Some Key Information Gaps

  1. What market microstructure indicators best forecast emerging Treasury illiquidity in off-the-run issues? A validated indicator set would raise reaction speed and precision for policy and risk managers.
  2. What metrics can quantify the eurodollar system’s leverage relative to base money in real time? A transparent leverage gauge would help calibrate facilities before stress becomes systemic.
  3. What tariff pace and transparency minimize business paralysis while improving negotiating leverage? Evidence on sequencing can reduce policy-induced uncertainty and sustain capex.
  4. Under what conditions does tactical dollar weakening improve trade balances versus merely resetting the cycle? Identifying thresholds prevents wasted political capital and guides coordinated action.
  5. What milestones would indicate Bitcoin’s readiness as a neutral reserve asset alongside gold? Clear criteria on liquidity, custody, and liability matching can structure prudent, phased adoption.
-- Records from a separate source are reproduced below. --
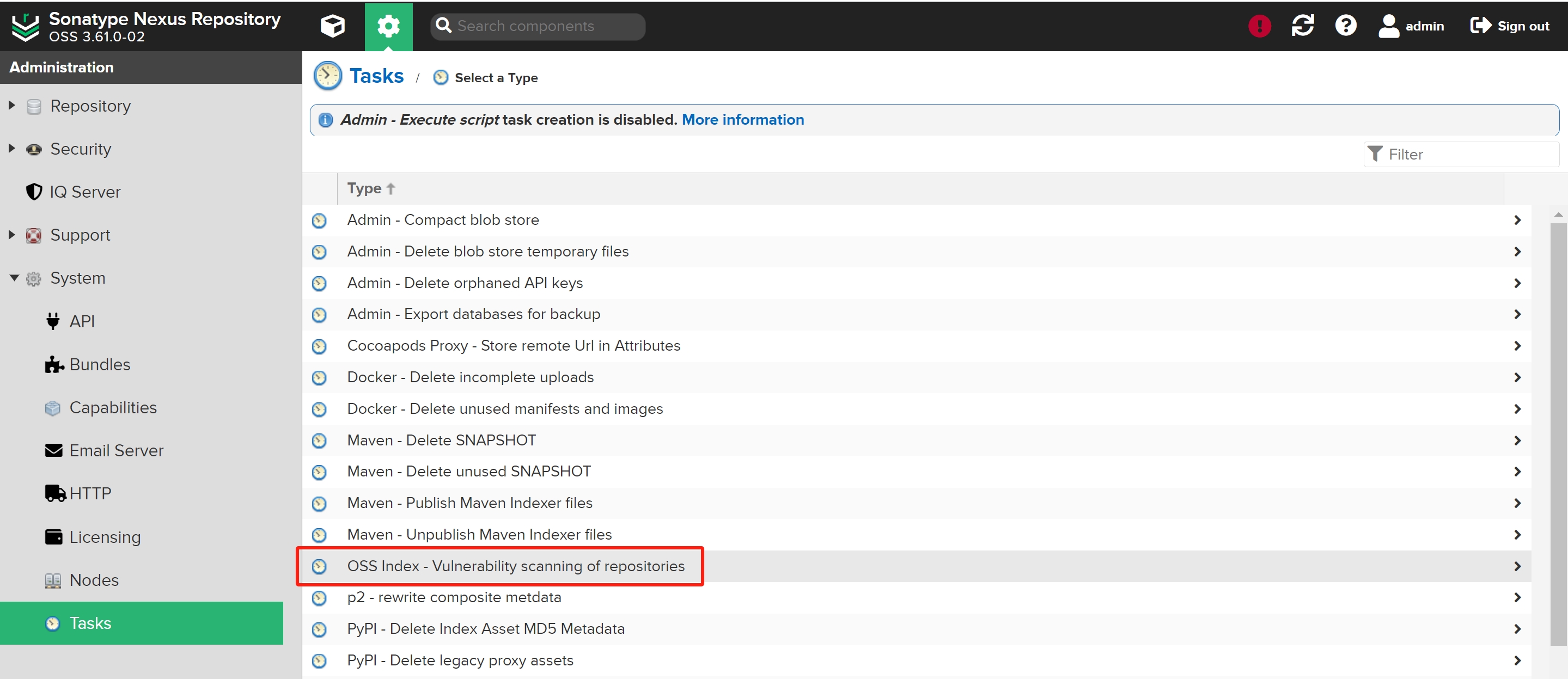Image resolution: width=1568 pixels, height=679 pixels.
Task: Click the Sonatype Nexus logo
Action: pyautogui.click(x=26, y=26)
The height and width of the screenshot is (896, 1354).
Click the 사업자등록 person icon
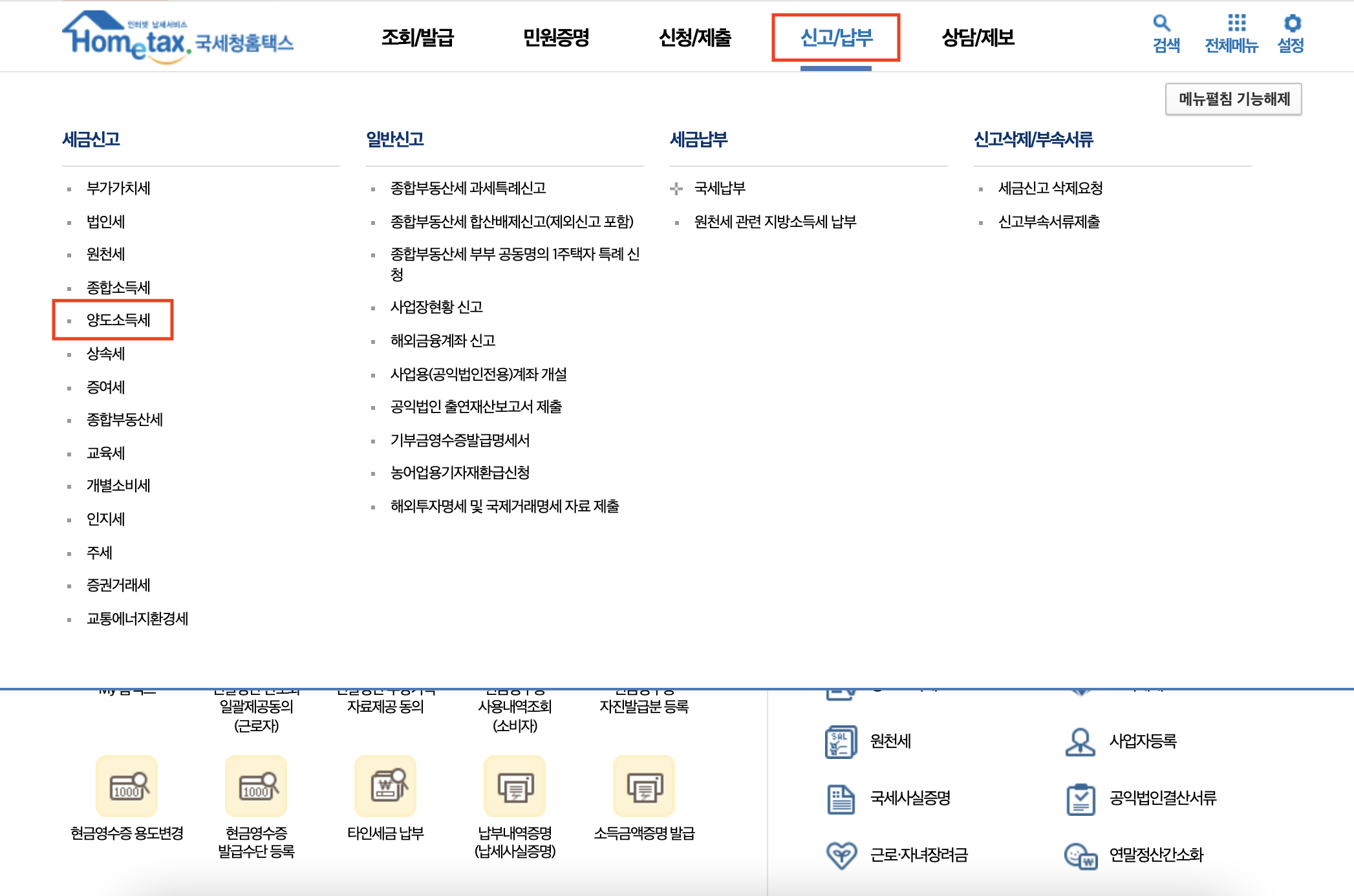[x=1080, y=741]
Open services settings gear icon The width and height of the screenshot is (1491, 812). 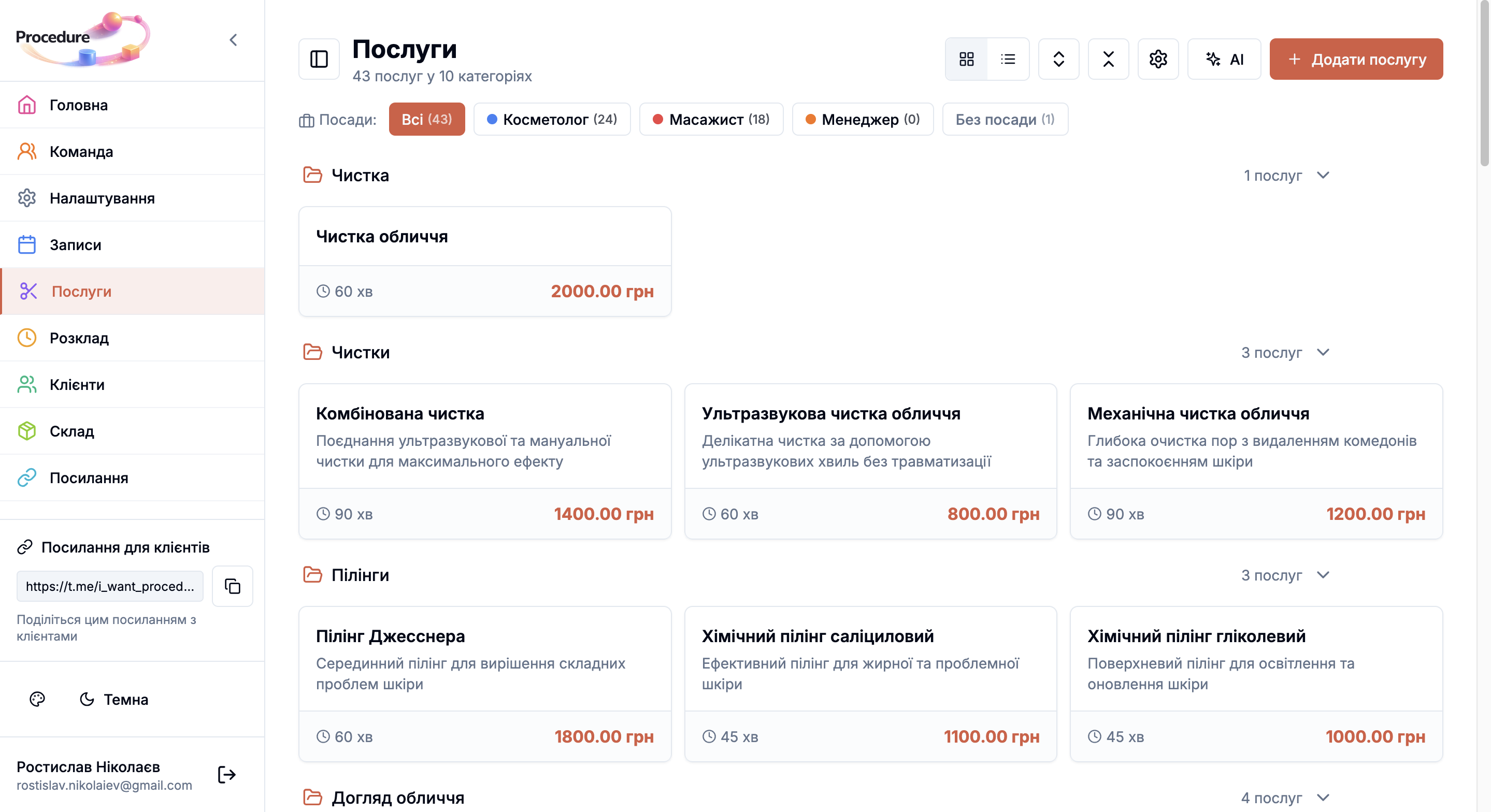tap(1158, 59)
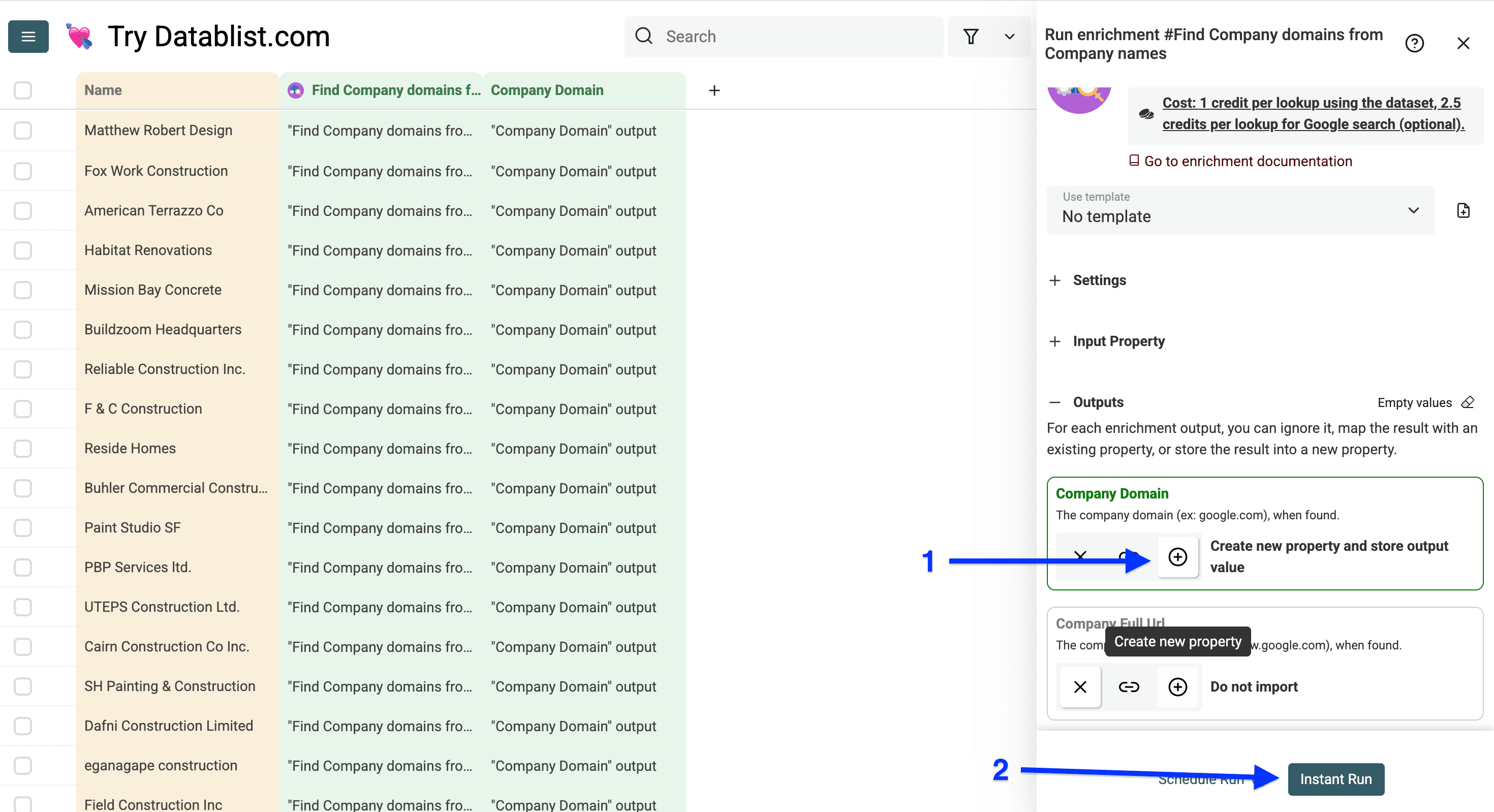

Broader Implications for Bitcoin

Reserve Diversification and Monetary Governance

Expanding neutral-reserve holdings would shift global monetary governance from a single-issuer model toward a portfolio of stores of value. That transition could temper spillovers from U.S.-centric funding cycles and reduce the frequency of emergency facilities. Rule-based allocation frameworks may emerge that formalize weights for gold and potentially Bitcoin alongside sovereign assets.

Market Plumbing as Public Infrastructure

Treasury market stability functions like critical infrastructure, yet monitoring remains fragmented across venues and instruments. Treating core funding markets as public utilities implies standardized transparency, contingency drills, and permanent backstops. This approach would professionalize crisis response while lowering tail risks for pension funds, insurers, and dollar-linked economies.

Industrial Strategy Under Strong-Dollar Constraints

Even with reserve-sharing, a strong-dollar bias can persist, limiting broad employment gains from reshoring. Industrial strategy will likely prioritize capital-intensive nodes—power electronics, advanced materials, and logistics automation—over labor-heavy assembly. Regions that align grid upgrades, permitting reform, and trade policy with predictable FX guidance will capture the durable segments of the value chain.

Institutional Pathways for Bitcoin Treasury Use

If institutions adopt Bitcoin as a small, rules-based reserve slice, they will demand audited custody, conservative valuation haircuts, and liability-matching playbooks. Meeting those demands could standardize Bitcoin’s role as a complementary reserve rather than a speculative bet. Over time, that pathway would link Bitcoin more tightly to real-economy collateral chains without displacing existing sovereign instruments.